Extrait fourni:
# # #
Le problème de la poésie, écrit-il, c’est de faire passer les mots, de l’état conceptuel de signes, à l’état actuel d’icônes. / (Icônes très particuliers, car ils évoquent l’objet, ils l’installent dans sa présence. [feuillet n° 327, dans la transcription diplomatique de Chloé Laplantine]) »

Il est infiniment heureux qu’un chercheur tel que Jérôme Thélot ait eu à rencontrer dans la récente mise au jour des notes manuscrites de Benveniste [8] à propos de Baudelaire, la confirmation de ses propres intuitions. Cela n’aura pas manqué de conduire à cette conclusion :

« La poétique peut prétendre au rang de philosophie première, dès lors que le phénomène poétique a en propre de réaliser l’humanité de l’homme, l’intersubjectivité vivante, la présence du monde. Le poème arrivant de l’abîme non verbal où l’homme a son émotion vive, ouvrant au lecteur-auditeur son propre abîme, et édifiant, dans la beauté, la communauté affective des solitudes individuelles, donne dans la même parole la vie vivante et le monde réel. Le phénomène poétique révèle l’homme à lui-même, où se révèle le monde. »

Le sommaire de l’ouvrage, s’avère comme son écriture, d’une parfaite limpidité, beau travail à l’image de la citation de Rilke (lettre à Rodin du 11 septembre 1902) en fin d’introduction et dont l’auteur confie qu’elle lui est venue au moment d’achever son livre :

« Ce n’est pas seulement pour faire une étude que je suis venu chez vous, c’était pour vous demander : comment faut-il vivre ? Et vous avez répondu : en travaillant. Et je le comprends bien. Je sens que travailler, c’est vivre sans mourir ».

À cet égard, et sans méconnaître les autres chapitres (le troisième nous aura conduit à approcher le travail de Jean Vioulac, et rencontrer un Jérôme Thélot ferme et combatif par rapport à certaines assertions d’Yves Bonnefoy), nous porterons le regard plus particulièrement sur le quatrième : « Un traité de la poésie ».
# # #
Données sources:
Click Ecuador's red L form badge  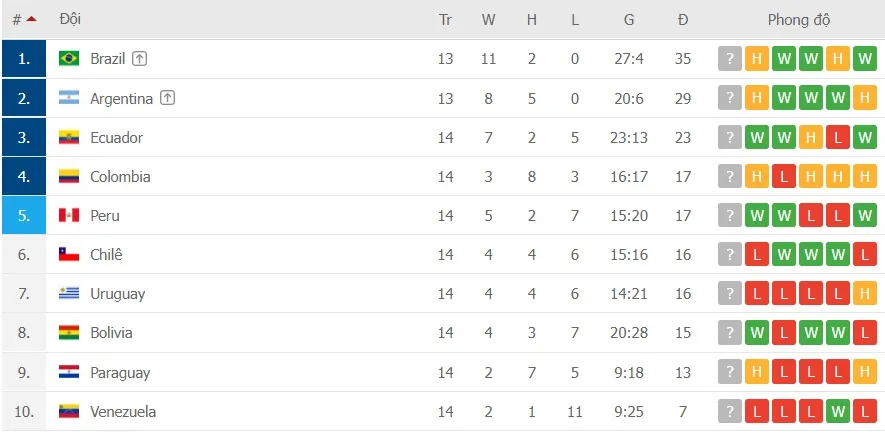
# # #
Problèmes à résoudre:
A. Indiquez si chacune des affirmations suivantes concorde avec l'extrait fourni, en répondant par oui ou par non et en citant textuellement les mots décisifs : (i) la citation de Rilke provient d'une lettre adressée à Rodin le 11 septembre 1902 ; (ii) la recension s'attarde surtout sur le troisième chapitre de l'ouvrage ; (iii) la citation de Rilke est venue à l'auteur lorsqu'il commençait son livre.
B. Traduisez en anglais la phrase suivante de l'extrait fourni : « Le phénomène poétique révèle l’homme à lui-même, où se révèle le monde. »
Ce matériel n'a aucun rapport avec l'extrait fourni.

Réponses complètes:
A.
(i) Oui : « lettre à Rodin du 11 septembre 1902 ».
(ii) Non : « nous porterons le regard plus particulièrement sur le quatrième : « Un traité de la poésie » ».
(iii) Non : « elle lui est venue au moment d’achever son livre ».

B. The poetic phenomenon reveals man to himself, wherein the world is revealed.